Study objectives: To review the use of incarceration for noncompliance with tuberculosis treatment.

Design: Retrospective review.

Setting: An urban tuberculosis control program.

Patients: Patients treated for active tuberculosis.

Measurements and results: We reviewed the legal basis and practical application of quarantine for active tuberculosis, including the use of incarceration for noncompliance. The records of patients treated at the Denver Metro Tuberculosis Clinic during 1984 to 1994 were reviewed to identify patients who were incarcerated and to evaluate the effectiveness of this intervention. Of 424 cases of tuberculosis, 20 patients (4.7%) were incarcerated for noncompliance; an additional 21 patients (5.0%) were lost to follow-up prior to completing therapy. Incarcerated patients were predominantly men who were born in the United States and had a history of homelessness and alcohol abuse. The median duration of the initial incarceration was 20 days (range, 7 to 51 days). Of the 17 patients released prior to completing therapy, 13 (76%) were compliant with outpatient, directly observed therapy after one or two short-term incarcerations (<60 days); only three patients were incarcerated for the duration of treatment. Overall, 18 of 20 incarcerated patients (90%) were successfully treated.

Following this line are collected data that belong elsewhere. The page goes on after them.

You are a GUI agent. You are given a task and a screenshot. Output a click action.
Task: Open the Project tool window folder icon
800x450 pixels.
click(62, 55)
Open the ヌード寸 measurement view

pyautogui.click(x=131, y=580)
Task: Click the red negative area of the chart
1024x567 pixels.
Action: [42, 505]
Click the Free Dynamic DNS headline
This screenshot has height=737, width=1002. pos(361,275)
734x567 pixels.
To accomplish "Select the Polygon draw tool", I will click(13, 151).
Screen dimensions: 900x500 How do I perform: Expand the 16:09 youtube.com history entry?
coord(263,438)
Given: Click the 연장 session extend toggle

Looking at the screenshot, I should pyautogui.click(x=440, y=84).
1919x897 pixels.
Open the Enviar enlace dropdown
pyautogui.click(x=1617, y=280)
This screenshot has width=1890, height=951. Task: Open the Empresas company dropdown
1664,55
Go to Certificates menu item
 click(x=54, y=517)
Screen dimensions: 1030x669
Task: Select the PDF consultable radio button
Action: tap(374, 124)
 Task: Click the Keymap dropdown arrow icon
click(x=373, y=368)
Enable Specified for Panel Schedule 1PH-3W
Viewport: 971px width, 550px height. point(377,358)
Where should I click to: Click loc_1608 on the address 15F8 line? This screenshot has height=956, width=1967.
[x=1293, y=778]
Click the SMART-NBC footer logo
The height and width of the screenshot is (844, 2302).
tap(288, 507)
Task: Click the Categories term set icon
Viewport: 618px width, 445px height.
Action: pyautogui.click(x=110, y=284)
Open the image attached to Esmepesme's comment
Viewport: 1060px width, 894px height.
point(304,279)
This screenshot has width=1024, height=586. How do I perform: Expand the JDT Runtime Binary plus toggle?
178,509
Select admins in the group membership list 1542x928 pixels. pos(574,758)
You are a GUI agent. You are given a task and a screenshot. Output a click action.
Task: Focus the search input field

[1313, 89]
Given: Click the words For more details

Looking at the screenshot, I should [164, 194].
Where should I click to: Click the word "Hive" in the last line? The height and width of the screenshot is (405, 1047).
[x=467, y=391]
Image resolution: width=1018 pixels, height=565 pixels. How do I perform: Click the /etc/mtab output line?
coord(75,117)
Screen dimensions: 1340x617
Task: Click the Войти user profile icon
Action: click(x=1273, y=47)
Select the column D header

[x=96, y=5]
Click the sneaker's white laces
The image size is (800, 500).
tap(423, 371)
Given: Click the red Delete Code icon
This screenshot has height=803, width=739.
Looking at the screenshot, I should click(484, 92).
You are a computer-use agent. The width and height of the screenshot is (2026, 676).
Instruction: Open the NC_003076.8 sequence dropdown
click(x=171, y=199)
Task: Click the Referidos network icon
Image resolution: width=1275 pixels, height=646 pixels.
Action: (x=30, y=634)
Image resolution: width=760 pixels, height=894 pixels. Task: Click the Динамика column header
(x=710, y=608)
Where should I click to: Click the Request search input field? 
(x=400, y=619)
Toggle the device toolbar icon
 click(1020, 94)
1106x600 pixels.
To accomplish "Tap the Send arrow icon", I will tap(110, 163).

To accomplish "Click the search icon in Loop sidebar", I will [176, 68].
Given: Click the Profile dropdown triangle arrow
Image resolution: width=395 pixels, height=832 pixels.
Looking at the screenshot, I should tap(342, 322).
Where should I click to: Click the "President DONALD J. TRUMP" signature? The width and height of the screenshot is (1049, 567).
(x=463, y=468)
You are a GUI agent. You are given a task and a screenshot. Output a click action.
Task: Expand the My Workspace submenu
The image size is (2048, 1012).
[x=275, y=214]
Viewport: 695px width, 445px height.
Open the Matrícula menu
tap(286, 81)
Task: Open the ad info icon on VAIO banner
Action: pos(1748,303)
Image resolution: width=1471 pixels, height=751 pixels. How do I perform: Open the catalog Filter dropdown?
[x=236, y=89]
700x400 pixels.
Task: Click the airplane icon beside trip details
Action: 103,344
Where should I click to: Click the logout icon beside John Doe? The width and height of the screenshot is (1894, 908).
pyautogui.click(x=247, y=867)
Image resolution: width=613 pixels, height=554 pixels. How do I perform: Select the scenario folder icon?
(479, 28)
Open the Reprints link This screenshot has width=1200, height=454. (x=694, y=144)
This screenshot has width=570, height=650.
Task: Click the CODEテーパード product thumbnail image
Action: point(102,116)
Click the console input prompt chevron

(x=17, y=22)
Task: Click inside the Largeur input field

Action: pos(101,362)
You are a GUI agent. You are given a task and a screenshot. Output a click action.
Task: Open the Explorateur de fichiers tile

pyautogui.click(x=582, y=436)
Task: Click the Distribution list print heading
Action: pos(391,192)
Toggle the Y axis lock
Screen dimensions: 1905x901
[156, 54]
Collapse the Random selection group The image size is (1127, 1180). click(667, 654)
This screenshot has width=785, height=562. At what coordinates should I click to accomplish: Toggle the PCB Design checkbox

Conclusions: Approximately 5% of the patients treated through our program were incarcerated for noncompliance; an additional 5% were unavailable for follow-up and would have been candidates for incarceration if found. Homelessness and alcoholism were closely associated with the use of incarceration. Short-term incarceration followed by outpatient, directly observed therapy was relatively successful in the management of this difficult patient population.